I’m prone to the occasional self-aggrandizing fantasy, but not usually to anger. So maybe I should back up and try to explain.
While Adam had some mildly entertaining paragraphs about inaccuracy in science coverage up front, he quickly got to the meat of the article: his “unwritten rules of science journalism.” This was basically a list of the things he doesn’t like about mainstream science writing (which have nothing to do with accuracy). Just to give you a taste, here are a couple of items:
“Start your article with a personal anecdote, even if it’s narcissistic or tangential to the rest of the piece. For example, talk about the tabloid headlines in your childhood supermarket or your daughter’s sippy cup.”
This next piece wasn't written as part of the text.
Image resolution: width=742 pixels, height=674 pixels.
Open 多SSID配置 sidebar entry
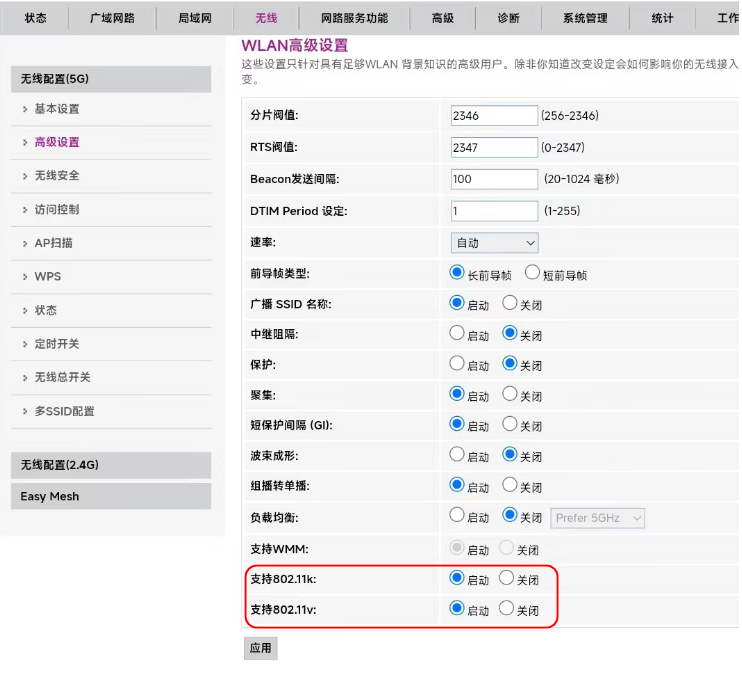[x=65, y=411]

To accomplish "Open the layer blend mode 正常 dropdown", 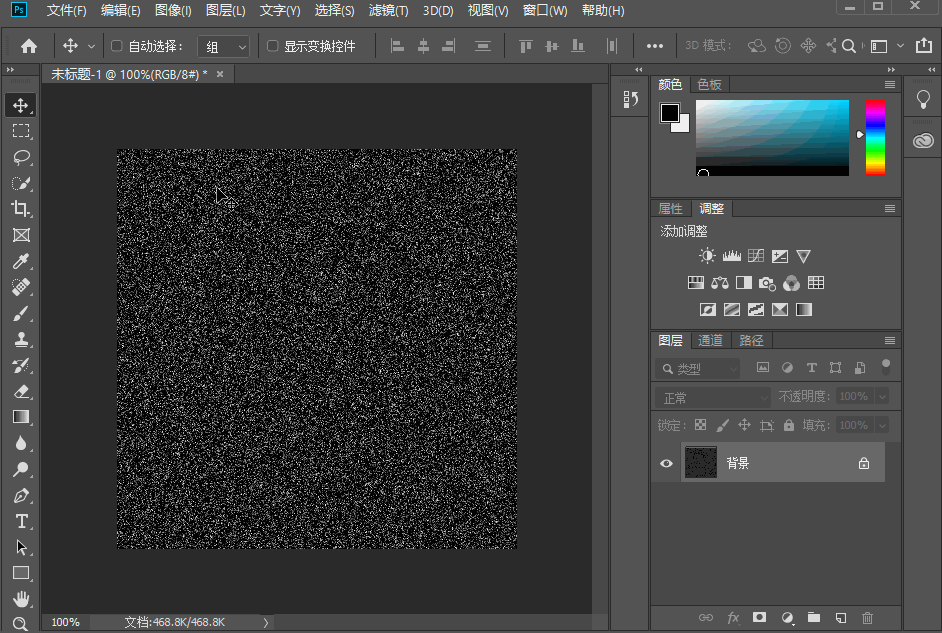I will pyautogui.click(x=713, y=397).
“All stories benefit from the human element, and the human of interest in your story is the scientist. So be sure to describe the scientist physically in vivid detail. Scientists love that.”
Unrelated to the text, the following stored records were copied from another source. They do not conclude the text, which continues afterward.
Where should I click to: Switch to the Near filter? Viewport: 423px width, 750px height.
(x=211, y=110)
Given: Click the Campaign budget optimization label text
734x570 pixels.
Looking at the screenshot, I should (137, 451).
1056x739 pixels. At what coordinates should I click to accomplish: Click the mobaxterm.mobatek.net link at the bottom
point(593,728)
“Don’t think of what you’re doing as ‘dumbing down’ science. It is, but don’t think of it that way.”
“Finally, the best ending for your article is always—always—a cutesy ending. If you’re writing about a new species of dinosaur, for example, end by saying, ‘Just don’t invite him to dinner!’ This allows you to demonstrate common cause with the reader, showing him or her that you realize that you both slogged through a boring science article, but now that you’re through it you can wink at each other on the other side. Remember, they hated reading the article as much as you hated writing it, so by the end, you each deserve a little chuckle. Imagine inviting a dinosaur to dinner! Ha! But it’s a dinosaur!”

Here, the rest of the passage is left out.